Alıntılanan metin →
•••••
Türkiye’de, Sağlık Bakanlığı verilerine göre COVID-19’a karşı aşılanma durumu 10 Ekim 2023 itibariyle yapılan toplam doz (1,2 ve 3. doz) 152.727.666, 2 doz ile aşılanmış 18 yaş üstü nüfus yüzde 85,7, bir doz ile aşılanma yüzde 93.38'dir.
Avrupa’da ve Türkiye’de COVID 19
22 Ekim 2023 itibarıyla son 28 günde bir önceki 28 güne kıyasla yüzde 10 artışla 371.855 vaka (dünyada görülenlerin yüzde 74’ü) ve bir önceki 28 güne kıyasla yüzde 45 azalma ile 1.352 ölüm (dünyada görülenlerin yüzde 29’u) görülmüştür. Hastaneye yatırmada, son 56 günde bildirimde bulunan ülkelere göre yüzde 24 artış görülmüştür.
Türkiye son 56 günde DSÖ’ye doğrulanmış COVID-19 vaka ve ölüm bildiriminde bulunmamıştır.
Tanı konan hastalar genellikle enfeksiyon hastalıkları kliniklerinde tedaviye alınmaktadır. İlk beş gün içinde olan hastalarda Sağlık Bakanlığı tarafından sunulan tek tedavi molnupiravir etken maddeli ilaçtır. İncinebilirliği yüksek hastalarda orta ağır klinik olduğunda hastalar servislerde ve yoğun bakımlarda yatırılarak izlenmektedir. Mevcut durumda servis ve yoğun bakım yatak kapasitelerini zorlayacak düzeyde bir başvuru söz konusu olmamakla birlikte, toplumda enfeksiyonun yaygınlaşması durumunda incinebilir gruptaki hastaların daha çok hastalanmaları sonucunda kapasiteyi zorlayacak düzeyde hasta başvuruları olma ihtimali söz konusudur.
•••••
Kayıtlı satırlar
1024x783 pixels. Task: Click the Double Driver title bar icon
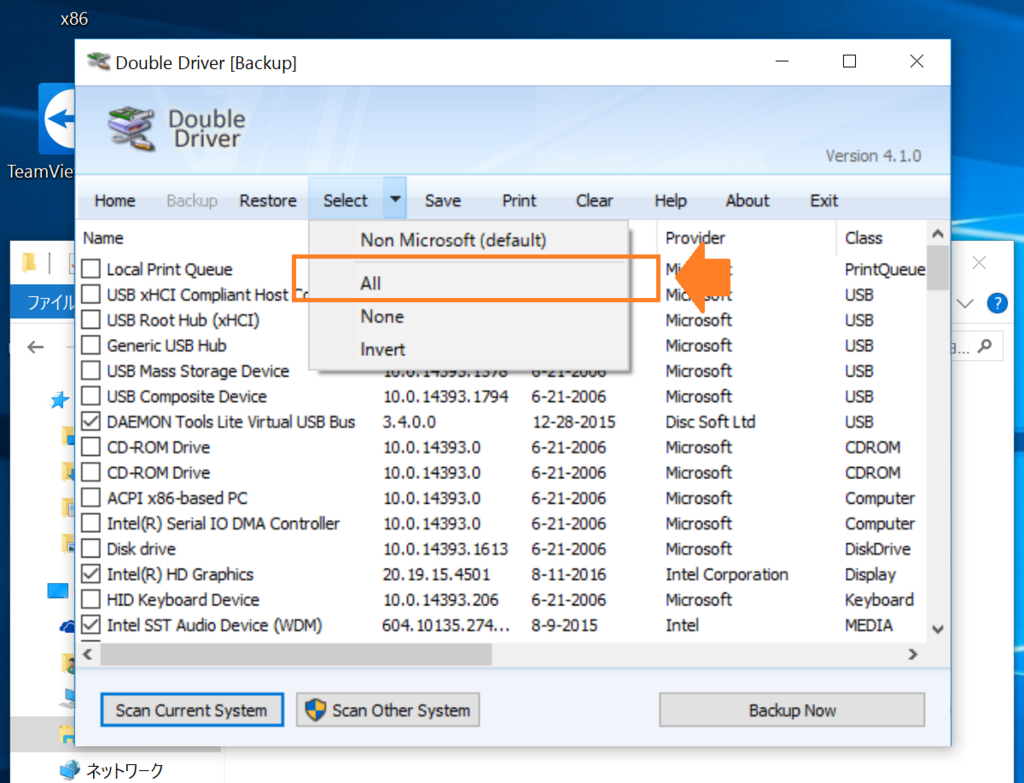(99, 62)
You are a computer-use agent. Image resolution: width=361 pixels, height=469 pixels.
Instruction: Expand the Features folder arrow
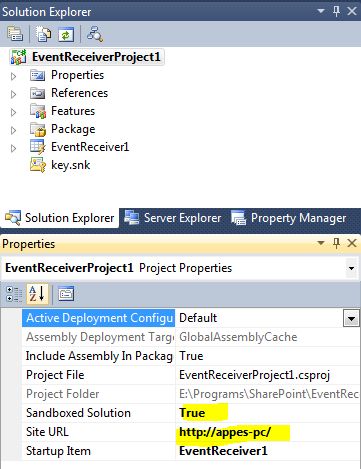point(13,112)
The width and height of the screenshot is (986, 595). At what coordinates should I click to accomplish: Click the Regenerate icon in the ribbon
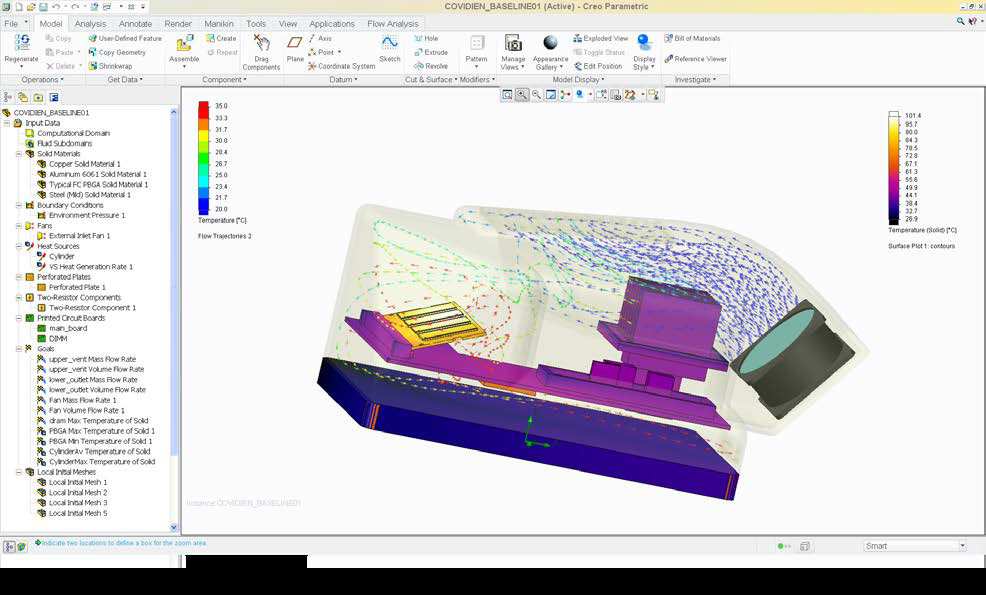pyautogui.click(x=21, y=43)
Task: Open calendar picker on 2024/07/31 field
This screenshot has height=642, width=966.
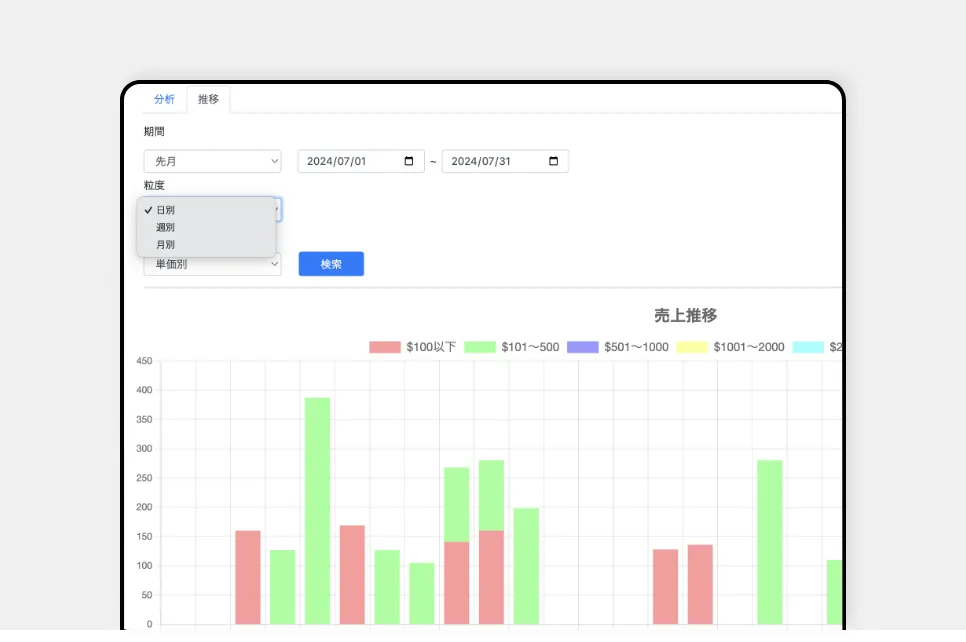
•••••
Görev ayrıntıları → Yukarıdaki alıntılanan metinde "Türkiye’de, Sağlık Bakanlığı" sözlerinin geçtiği yerden başlayıp "aşılanma yüzde 93.38'dir." sözlerinden sonra durarak o kısmı hiç değiştirmeden kopyalar mısın?

Beklenen yanıt →
Türkiye’de, Sağlık Bakanlığı verilerine göre COVID-19’a karşı aşılanma durumu 10 Ekim 2023 itibariyle yapılan toplam doz (1,2 ve 3. doz) 152.727.666, 2 doz ile aşılanmış 18 yaş üstü nüfus yüzde 85,7, bir doz ile aşılanma yüzde 93.38'dir.